Çalan alarm ile gözlerimi araladığımda günlerdir olduğu gibi bugün de deliksiz bir uyku çekmenin vermiş olduğu mutlulukla gerindim.

Lay ile sevgili olmamızın üstünden 1 hafta geçmişti ve biz bu süre zarfında her gün beraber uyur olmuştuk. Sonuç itibariyle de geceleri dört gözle beklemeye başlamıştım, çünkü ancak geceleri sımsıkı sarılarak uyuyabiliyor ve tüm derdimi beynimden silebiliyordum.

Hyeya zamanında bana hep aşkla ilgili şiirler, hikayeler ve sözler okur, şarkılar söylerdi. Sonrasında ise hep ' Şuan anlamazsın ama günün birinde sana tüm bunları anlamlı kıldıracak birini muhakkak bulursun. ' derdi. Lay'i sevdiğimi anladığım ilk günden beri de şarkılarda anlatılan ondan başkası değildi benim için.

Artık onu geç fark ettiğim için üzülmeyi bırakmıştım çünkü öyle güzel bir ilişkimiz vardı ki, kaybettiğimiz her günü telafi ediyorduk. Kalbim sürekli hızlıydı. Bu da vücudumun kendini devamlı tempoda hissetmesini sağlıyordu. Sebebi ise çok basitti. Tek bir gülüşüyle yürek hoplatan bir adama sahiptim.

Durup dururken onu ve bizi düşündüğümde öyle heyecanlanıyordum ki vaziyet mide kasılmalarından bulantıya kadar taşınıyordu. Saniyeler içinde ufacık hoşlantı sandığım his karmaşası dev gibi bir aşka dönüşmüştü. Zhang Yixing'in hep benim kalması için tanrıya durmadan dua ediyordum. Tek korkum birilerinin onu benden almasıydı. Tepeden tırnağa ona olan sevgim ve kaybetme korkumla doluydum.

Onu uyandırmadan yataktan kalkıp baş ucuna eğildim. Zamanında sürekli bana yaptığı gibi şimdi ben onu uykularında izler olmuştum. Böylece onu çok daha iyi anlıyordum. İnsan birini sevince onu sürekli izlemek istiyordu, özellikle de uyurken. Böylece yüzünün her noktasını tüm detaylarıyla izleyebiliyordum.

Onu uykusundan uyandırmayacak şekilde yaklaşıp dudaklarına minik bir öpücük bıraktığımda yüzüme yerleşen tebessüme engel olamamıştım. Çok iyi hissettiriyordu.
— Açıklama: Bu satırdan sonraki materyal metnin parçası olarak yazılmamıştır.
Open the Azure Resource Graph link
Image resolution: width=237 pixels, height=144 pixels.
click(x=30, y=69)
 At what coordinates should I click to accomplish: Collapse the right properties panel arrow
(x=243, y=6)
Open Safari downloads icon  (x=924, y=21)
Ellerimle saçlarını nazikçe okşarken gözlerini açmadan çatallaşan sesiyle mırıldandı.

" Öpülerek uyandırılmak ne güzel. Keşke ben uyanıkken de böyle cesur olsan. "
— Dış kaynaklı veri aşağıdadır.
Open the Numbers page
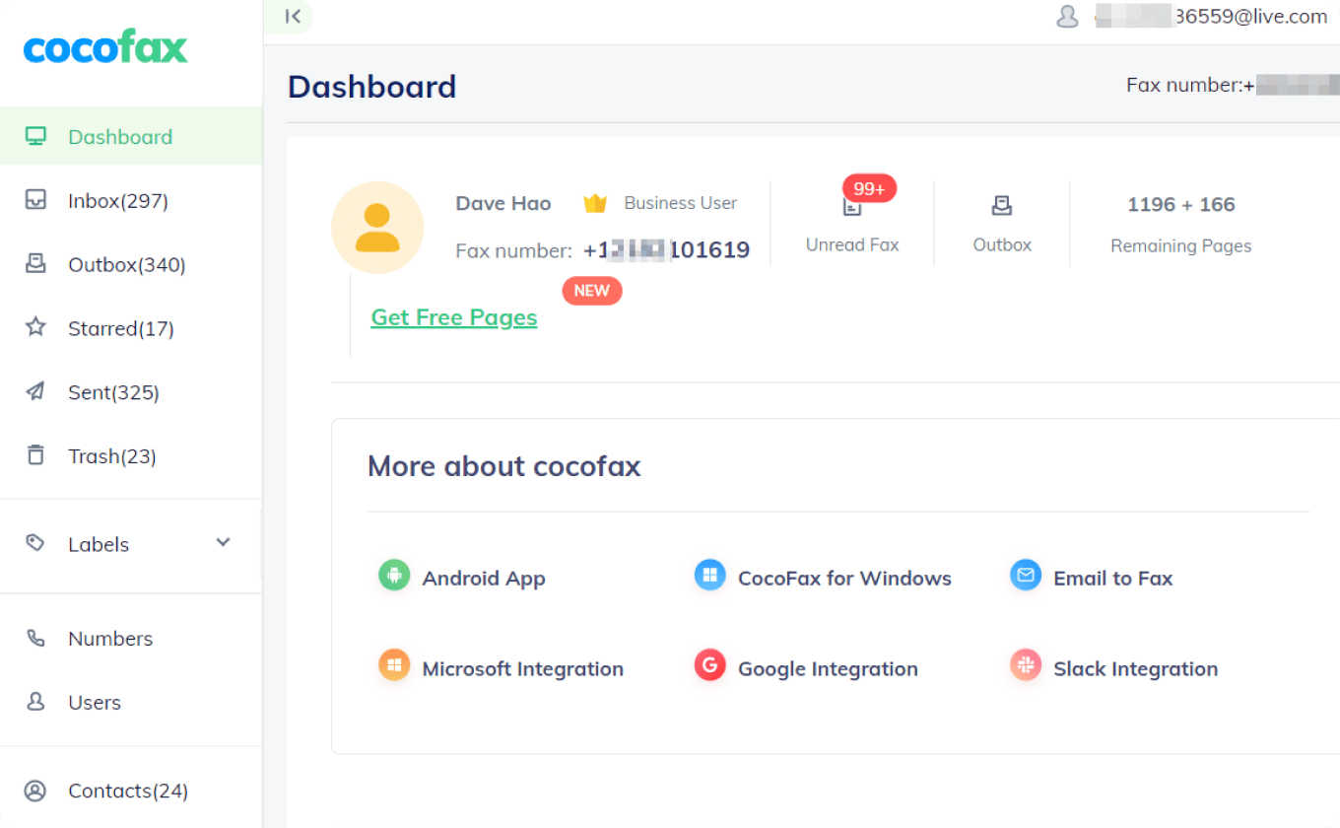Screen dimensions: 1340x828 (x=131, y=638)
Başta irkilsem de sonra gülümseyerek saçlarını okşamaya devam ettim ve gözlerini aralamadan hala yatakta mırıldanan bedene seslendim.

" Günaydın. Uyandırdığım için üzgünüm. "

Daha demin çatallı sesiyle bana mırıldanıp hala yatan o değilmiş gibi bir anda gözlerini açıp doğrulmuştu. Beni belimden yakalayıp hızla yatağa çektiğinde neler olduğunu anlamamıştım.

" Evet beni uyandırdın. Bunun için ben de seni öperek cezalandıracağım. "

Her ne kadar hoşuma gitse de onu elimle ittirdim.

" Kahvaltı hazırlayacağım bırak beni! "

Ellerimi kilide alıp dudaklarıma ardı arkası kesilmeyen öpücükler kondururken kıkırdamadan edememiştim. Sonunda pes edip ona karşılık verdiğimde odamızın kapısının bir anda açılmasıyla hemen o tarafa dönmüştük.

Gelen kişiyi tahmin etmek zor değildi. Başka kim en özel anımızda odaya pat diye dalabilirdi ki? Tabiki de Oh Sehun, ama bugün son iki gündür olduğu gibi yine farklıydı. Durgundu, bize tuhaf imalarda bulunmuyordu. Sadece boş boş bakınıyordu.

" Kahvaltıya gelin Xiu hyung sizi çağırıyor. "

Lay yataktan kalkıp hazırlanırken ben de şifonyer üzerindeki saate baktım. Bugün de kahvaltı hazırlamayı unutmuştum ama bundan daha önemli şeyler olduğu ortadaydı.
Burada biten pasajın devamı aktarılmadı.